We shall not here repeat what has been elsewhere said of angels.
Whether the Greeks and the Romans admitted the Existence of Angels.
They had gods and demi-gods enow to dispense with all other subaltern beings. Mercury executed the commissions of Jupiter, and Iris those of Juno; nevertheless they admitted genii and demons. The doctrine of guardian angels was versified by Hesiod, who was cotemporary with Homer. In his poem of The Works and Days, he thus explains it—
When Gods alike and mortals rose to birth,
O'er earth's wide space they wing their hovering flight;
The farther we search into antiquity, the more we see how modern nations have by turns explored these now almost abandoned mines. The Greeks, who so long passed for inventors, imitated Egypt, which had copied from the Chaldeans, who owed almost every thing to the Indians. The doctrine of the guardian angels, so well sung by Hesiod, was afterwards sophisticated in the schools: it was all that they were capable of doing. Every man had his good and his evil genius, as each one had his particular star
Est genius natale comes qui temperat astrum.
Socrates, we know, had a good angel; but his bad angel must have governed him. No angel but an evil one could prompt a philosopher to run from house to house, to tell people, by question and answer, that father and mother, preceptor and pupil, were all ignorant and imbecile. A guardian angel in that event will find it very difficult to save his protégé from the hemlock.
We are acquainted only with the evil angel of Marcus Brutus, which appeared to him before the battle of Philippi.
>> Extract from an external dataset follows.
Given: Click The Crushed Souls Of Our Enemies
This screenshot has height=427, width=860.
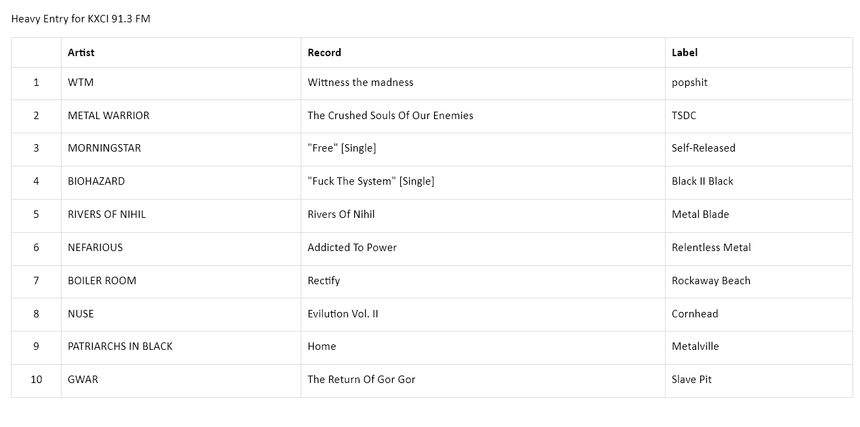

The doctrine of Angels is one of the oldest in the world. It preceded that of the Immortality of the Soul. This is not surprising: philosophy is necessary to the belief that the soul of mortal man is immortal; but imagination and weakness are sufficient for the invention of beings superior to ourselves, protecting or persecuting us. Yet it does not appear that the ancient Egyptians had any notion of these celestial beings, clothed with an ethereal body, and administering to the orders of a God. The ancient Babylonians were the first who admitted this theology. The Hebrew books employ the angels from the first book of Genesis downwards: but the book of Genesis was not written before the Chaldeans had become a powerful nation; nor was it until the captivity of Babylon that the Jews learned the names of Gabriel, Raphael, Michael, Uriel,
&c. which were given to the angels. The Jewish and Christian religions being founded on the fall of Adam, and this fall being founded on the temptation by the evil angel, the Devil, it is very singular that not a word is said in the Pentateuch of the existence of the bad angels, still less of their punishment and their abode in hell.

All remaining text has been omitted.